● Description of the task:
Every line from the first one in the listing down to the line with "Task: Click the colorful" should be restated word for word.
--- START ---
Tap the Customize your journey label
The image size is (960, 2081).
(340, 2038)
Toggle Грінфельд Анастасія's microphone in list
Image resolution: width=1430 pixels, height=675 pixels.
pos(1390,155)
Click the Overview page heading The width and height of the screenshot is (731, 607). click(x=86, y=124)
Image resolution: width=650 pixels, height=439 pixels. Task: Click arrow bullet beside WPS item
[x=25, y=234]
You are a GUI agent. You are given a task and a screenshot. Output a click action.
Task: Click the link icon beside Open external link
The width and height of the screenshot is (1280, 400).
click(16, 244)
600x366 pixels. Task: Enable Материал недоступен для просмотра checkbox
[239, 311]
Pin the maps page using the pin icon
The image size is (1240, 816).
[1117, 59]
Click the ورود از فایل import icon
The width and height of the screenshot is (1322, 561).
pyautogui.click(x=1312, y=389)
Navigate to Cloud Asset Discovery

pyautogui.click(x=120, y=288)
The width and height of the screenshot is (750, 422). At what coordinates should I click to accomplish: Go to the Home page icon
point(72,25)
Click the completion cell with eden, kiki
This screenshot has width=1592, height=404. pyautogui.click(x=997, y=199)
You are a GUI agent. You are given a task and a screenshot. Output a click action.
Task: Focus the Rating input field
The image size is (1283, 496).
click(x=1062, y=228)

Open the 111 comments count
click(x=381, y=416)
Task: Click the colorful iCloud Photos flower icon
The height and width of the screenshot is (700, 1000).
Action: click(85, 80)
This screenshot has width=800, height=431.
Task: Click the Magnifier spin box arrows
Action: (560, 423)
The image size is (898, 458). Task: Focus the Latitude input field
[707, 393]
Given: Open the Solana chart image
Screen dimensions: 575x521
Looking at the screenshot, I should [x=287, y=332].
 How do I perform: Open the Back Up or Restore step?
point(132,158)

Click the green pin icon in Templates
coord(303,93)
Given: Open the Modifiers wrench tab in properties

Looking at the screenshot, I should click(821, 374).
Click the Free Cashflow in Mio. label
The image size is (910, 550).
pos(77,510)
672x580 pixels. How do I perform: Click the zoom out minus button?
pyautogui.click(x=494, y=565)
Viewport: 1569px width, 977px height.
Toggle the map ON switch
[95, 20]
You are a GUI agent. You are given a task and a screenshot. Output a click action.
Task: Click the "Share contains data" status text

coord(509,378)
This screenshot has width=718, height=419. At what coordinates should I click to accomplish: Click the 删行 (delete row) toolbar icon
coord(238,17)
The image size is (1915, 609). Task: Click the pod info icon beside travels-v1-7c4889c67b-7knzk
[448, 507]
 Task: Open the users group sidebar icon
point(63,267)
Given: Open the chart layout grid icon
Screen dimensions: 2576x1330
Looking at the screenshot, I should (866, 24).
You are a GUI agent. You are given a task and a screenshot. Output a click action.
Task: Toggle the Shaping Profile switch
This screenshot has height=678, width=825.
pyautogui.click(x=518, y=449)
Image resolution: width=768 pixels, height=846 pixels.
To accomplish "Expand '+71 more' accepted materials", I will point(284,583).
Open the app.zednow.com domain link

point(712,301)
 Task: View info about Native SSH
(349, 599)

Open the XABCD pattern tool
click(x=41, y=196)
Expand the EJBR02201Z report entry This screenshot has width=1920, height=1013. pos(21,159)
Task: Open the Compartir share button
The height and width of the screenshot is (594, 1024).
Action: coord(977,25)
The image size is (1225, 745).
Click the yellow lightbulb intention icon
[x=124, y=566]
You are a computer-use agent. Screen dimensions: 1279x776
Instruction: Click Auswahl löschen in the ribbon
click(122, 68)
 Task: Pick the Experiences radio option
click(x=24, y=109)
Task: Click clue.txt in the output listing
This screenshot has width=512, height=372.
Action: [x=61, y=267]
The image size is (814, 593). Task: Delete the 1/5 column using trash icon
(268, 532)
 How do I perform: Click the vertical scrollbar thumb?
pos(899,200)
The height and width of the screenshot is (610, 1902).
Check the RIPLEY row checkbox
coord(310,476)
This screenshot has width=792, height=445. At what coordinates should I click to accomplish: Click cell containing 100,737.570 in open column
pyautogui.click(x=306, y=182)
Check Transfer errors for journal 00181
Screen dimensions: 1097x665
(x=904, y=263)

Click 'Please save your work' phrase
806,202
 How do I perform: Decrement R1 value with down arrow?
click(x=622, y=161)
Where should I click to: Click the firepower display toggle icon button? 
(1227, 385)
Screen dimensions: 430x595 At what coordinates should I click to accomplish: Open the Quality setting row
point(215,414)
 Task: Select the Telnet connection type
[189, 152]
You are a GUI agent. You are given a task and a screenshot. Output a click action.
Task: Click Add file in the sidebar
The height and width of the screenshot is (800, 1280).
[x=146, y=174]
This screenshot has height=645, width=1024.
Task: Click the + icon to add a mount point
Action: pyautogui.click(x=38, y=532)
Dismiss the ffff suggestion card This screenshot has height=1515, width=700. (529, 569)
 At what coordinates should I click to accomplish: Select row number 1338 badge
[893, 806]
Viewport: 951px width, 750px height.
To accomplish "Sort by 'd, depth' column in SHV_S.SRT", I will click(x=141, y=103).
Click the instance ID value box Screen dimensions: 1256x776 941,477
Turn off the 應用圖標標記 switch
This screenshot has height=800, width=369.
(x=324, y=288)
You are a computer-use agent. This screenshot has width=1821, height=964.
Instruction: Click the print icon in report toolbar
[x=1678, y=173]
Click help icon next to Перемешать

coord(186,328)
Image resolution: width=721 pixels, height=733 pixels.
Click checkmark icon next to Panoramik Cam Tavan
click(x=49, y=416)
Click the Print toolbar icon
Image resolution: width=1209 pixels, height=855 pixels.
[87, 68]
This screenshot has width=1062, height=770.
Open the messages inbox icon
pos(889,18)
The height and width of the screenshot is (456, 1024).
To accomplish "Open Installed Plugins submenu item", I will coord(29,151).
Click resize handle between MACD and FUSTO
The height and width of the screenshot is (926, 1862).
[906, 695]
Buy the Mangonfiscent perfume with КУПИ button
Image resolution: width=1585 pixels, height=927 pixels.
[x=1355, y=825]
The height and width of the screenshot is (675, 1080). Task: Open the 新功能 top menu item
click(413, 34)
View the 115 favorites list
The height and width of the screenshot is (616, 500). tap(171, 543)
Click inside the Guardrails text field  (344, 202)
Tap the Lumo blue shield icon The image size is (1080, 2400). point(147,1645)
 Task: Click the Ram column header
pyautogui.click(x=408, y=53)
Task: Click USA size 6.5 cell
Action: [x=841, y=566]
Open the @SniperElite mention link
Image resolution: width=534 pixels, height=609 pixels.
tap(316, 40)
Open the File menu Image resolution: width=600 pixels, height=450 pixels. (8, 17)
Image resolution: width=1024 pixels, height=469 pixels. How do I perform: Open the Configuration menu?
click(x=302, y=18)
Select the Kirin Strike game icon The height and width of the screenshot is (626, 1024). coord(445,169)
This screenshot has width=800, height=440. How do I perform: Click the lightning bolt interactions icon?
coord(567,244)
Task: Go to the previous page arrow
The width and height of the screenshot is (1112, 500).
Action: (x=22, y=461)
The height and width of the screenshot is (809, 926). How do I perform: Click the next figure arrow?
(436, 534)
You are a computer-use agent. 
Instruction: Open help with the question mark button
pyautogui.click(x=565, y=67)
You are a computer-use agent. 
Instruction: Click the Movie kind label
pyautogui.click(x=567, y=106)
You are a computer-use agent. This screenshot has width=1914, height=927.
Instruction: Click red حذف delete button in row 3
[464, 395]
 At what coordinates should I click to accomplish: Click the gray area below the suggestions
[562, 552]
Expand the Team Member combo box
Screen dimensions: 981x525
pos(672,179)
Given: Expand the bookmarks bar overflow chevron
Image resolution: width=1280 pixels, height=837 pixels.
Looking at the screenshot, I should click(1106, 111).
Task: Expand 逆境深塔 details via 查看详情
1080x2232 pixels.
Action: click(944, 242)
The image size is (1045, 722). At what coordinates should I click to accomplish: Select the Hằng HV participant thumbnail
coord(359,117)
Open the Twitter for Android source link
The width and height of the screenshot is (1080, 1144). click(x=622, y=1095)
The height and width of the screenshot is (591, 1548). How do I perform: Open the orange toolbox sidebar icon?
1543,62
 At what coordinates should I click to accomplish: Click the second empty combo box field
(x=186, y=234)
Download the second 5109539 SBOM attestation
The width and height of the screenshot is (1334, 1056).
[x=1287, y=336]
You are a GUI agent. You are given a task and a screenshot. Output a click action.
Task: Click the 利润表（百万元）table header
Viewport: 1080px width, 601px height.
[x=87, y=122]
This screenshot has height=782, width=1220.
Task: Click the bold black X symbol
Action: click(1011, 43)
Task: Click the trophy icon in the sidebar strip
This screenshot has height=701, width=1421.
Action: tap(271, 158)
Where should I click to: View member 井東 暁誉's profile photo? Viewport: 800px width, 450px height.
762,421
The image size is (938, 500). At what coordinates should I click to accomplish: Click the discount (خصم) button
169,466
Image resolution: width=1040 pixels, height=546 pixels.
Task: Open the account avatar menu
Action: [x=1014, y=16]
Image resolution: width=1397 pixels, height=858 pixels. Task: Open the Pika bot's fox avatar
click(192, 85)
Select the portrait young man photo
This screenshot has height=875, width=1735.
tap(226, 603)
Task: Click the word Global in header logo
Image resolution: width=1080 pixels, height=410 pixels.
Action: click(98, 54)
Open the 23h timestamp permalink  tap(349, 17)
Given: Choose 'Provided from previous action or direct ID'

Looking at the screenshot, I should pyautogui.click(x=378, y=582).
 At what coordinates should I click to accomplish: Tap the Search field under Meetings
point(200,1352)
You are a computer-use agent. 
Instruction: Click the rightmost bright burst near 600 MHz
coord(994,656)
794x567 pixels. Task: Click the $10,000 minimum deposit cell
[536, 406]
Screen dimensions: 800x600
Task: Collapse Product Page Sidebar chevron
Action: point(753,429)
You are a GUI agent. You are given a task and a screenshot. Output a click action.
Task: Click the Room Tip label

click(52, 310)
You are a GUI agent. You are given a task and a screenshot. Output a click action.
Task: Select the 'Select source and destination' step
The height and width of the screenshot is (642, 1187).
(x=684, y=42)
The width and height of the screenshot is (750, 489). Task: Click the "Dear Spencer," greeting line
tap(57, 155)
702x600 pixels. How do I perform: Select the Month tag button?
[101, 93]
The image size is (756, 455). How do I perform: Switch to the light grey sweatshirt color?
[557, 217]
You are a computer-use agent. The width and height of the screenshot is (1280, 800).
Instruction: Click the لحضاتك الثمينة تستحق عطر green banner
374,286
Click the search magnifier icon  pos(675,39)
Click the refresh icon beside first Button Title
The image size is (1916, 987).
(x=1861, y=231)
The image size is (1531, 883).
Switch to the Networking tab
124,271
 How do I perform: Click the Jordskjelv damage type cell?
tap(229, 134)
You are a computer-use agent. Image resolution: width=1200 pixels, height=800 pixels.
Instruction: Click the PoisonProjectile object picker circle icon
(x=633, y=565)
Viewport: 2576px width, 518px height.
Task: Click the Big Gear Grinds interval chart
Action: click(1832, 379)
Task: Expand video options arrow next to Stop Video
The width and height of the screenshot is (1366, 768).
--- END ---
● Task output:
Tap the Customize your journey label
The image size is (960, 2081).
(340, 2038)
Toggle Грінфельд Анастасія's microphone in list
Image resolution: width=1430 pixels, height=675 pixels.
pos(1390,155)
Click the Overview page heading The width and height of the screenshot is (731, 607). click(x=86, y=124)
Image resolution: width=650 pixels, height=439 pixels. Task: Click arrow bullet beside WPS item
[x=25, y=234]
You are a GUI agent. You are given a task and a screenshot. Output a click action.
Task: Click the link icon beside Open external link
The width and height of the screenshot is (1280, 400).
click(16, 244)
600x366 pixels. Task: Enable Материал недоступен для просмотра checkbox
[239, 311]
Pin the maps page using the pin icon
The image size is (1240, 816).
[1117, 59]
Click the ورود از فایل import icon
The width and height of the screenshot is (1322, 561).
pyautogui.click(x=1312, y=389)
Navigate to Cloud Asset Discovery

pyautogui.click(x=120, y=288)
The width and height of the screenshot is (750, 422). At what coordinates should I click to accomplish: Go to the Home page icon
point(72,25)
Click the completion cell with eden, kiki
This screenshot has width=1592, height=404. pyautogui.click(x=997, y=199)
You are a GUI agent. You are given a task and a screenshot. Output a click action.
Task: Focus the Rating input field
The image size is (1283, 496).
click(x=1062, y=228)

Open the 111 comments count
click(x=381, y=416)
Task: Click the colorful iCloud Photos flower icon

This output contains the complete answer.